The value of a Dow Jones editing internship

by andybechtel

It’s Dow Jones News Fund season. Journalism students across the country are applying for this program, which offers summer internships in business reporting and copy editing. Here’s a look at some of the program’s alumni from UNC-Chapel Hill who had internships as copy editors.

Copy editor: Katie Schwing
Year of internship: 2005
Where she interned: New York Times News Service
Where she is now: Colorado Springs, Colo. “After three years as a copy editor on the night news desk at The Gazette (minus a two-month period during which I was laid off), I left to do editing and graphic design for an architecture/engineering/planning firm called HDR.”
How the Dow Jones internship helped her career: “It’s been invaluable. Having that on my resume made newspapers sit up and take notice when I was applying for jobs (both after college and when I was laid off), especially with such a large paper listed as my first internship. I constantly use the skills I picked up working the wire, having to trim Times-length stories to much shorter news bites — handy not only at a paper with a shrinking news hole but also in my new job, to help deal with wordy engineers’ writing. Dr. Ed Trayes was incredibly influential in my journalism education, even though he only taught me directly for two weeks. He really nailed into us the importance of both detail and big-picture editing (providing a broad education about the world in the process), as well as how to conduct ourselves professionally at what was, for most of us, our first time working in a ‘real’ newsroom. I also got to meet industry giants such as Merrill Perlman; without her workshops in our Dow Jones training and at the Times, I would have probably been intimidated to approach her one on one.”

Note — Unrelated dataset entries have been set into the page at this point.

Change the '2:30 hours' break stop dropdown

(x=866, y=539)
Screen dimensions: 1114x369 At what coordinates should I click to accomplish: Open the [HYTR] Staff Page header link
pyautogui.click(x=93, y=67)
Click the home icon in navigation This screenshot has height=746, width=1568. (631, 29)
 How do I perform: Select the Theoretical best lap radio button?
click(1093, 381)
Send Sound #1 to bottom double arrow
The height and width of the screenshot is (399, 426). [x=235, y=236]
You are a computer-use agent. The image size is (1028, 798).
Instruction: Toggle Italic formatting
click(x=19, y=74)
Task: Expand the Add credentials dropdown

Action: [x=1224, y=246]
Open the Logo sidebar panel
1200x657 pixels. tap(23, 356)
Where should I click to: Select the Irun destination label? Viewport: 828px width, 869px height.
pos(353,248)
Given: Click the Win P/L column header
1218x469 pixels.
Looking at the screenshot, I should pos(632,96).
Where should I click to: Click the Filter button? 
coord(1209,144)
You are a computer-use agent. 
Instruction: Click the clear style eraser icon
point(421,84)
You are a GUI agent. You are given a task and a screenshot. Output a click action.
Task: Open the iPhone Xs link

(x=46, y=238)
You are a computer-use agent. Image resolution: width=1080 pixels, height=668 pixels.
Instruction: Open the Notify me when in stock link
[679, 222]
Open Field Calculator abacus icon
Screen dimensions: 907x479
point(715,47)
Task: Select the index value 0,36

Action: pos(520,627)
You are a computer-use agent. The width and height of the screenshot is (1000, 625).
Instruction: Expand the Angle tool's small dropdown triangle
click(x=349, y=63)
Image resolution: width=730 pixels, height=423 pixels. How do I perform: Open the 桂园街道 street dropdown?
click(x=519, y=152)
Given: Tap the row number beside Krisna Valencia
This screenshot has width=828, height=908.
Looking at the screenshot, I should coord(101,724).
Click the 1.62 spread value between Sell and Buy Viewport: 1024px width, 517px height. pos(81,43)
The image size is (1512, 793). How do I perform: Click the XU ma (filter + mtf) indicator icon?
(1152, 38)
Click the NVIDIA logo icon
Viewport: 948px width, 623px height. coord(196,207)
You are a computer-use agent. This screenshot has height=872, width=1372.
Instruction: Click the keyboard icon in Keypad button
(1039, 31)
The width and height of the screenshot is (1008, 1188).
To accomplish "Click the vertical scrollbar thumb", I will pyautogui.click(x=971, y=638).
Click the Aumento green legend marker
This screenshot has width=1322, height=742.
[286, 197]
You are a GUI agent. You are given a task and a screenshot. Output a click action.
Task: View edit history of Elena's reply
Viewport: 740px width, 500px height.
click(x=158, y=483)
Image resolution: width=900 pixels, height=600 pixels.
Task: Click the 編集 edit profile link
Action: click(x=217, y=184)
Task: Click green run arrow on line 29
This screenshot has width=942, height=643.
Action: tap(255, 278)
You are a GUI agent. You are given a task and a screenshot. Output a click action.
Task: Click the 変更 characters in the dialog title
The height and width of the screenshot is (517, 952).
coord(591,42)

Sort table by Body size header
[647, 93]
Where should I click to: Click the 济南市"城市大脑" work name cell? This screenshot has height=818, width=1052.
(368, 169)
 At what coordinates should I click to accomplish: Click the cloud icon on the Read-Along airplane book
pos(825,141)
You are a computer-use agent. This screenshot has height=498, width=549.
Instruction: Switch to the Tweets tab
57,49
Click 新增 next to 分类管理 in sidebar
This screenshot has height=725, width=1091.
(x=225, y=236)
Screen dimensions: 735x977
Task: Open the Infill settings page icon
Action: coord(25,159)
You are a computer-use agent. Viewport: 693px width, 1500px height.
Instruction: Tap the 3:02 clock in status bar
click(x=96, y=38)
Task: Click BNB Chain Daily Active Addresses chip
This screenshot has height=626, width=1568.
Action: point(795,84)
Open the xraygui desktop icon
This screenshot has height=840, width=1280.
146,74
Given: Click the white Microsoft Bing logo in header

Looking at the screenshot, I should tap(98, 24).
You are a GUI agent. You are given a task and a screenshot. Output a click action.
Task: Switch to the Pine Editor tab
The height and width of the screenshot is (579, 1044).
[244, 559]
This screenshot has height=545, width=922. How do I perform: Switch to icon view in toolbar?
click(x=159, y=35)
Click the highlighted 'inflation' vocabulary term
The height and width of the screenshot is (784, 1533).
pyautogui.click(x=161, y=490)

Copy editor: Lindsay Naylor
Year of internship: 2008
Where she interned: Grand Forks Herald in Grand Forks, N.D.
Where she is now: Grand Forks Herald
How the Dow Jones internship helped her career: “The internship helped me get a lot of experience editing and designing pages at a newspaper. I was hired by my paper, and because I already had a couple of months of experience there under my belt, they were able to bump me up on the pay scale when I started full time. Before I took the job at the Herald, editors at other papers I applied at said specifically that one of the reasons they called me for an interview was that I had a Dow Jones internship on my resume. I’ve also kept in touch with a lot of the other interns I attended training camp with. We’ve contacted one another whenever our publication has been hiring, and a couple of the others have gotten jobs after another former intern has put in a good word for them.”

Copy editor: Pressley Baird
Year of internship: 2010
Where she interned: The New York Times
Where she is now: A senior at UNC-Chapel Hill and platform producer for the Reese Felts Digital News Project
How the Dow Jones internship helped her career: “Ask me this question again in a few months, and I can tell you if working for The New York Times actually helped me get a job. Right now, though, it’s made me a better journalist in several ways. I was able to read a wide variety of stories at my internship because I worked for the Metro desk. During a typical week, I’d handle a couple of stories about crime in the city, a political story about a new tax the mayor wanted to pass, an obituary of a well-known New Yorker and a few longer feature-style pieces for the Sunday Metropolitan section. Reading so many different — but all well-written — pieces improved my own writing. But the most beneficial part of working at the Times is that you’re working with the very best, all of whom are eager to help you. My coworkers took time to show me what I was doing wrong and tell me how to fix it. I got suggestions on where to apply after graduation, and I left the paper with a long list of people who were willing to serve as references. Connections like that are invaluable.”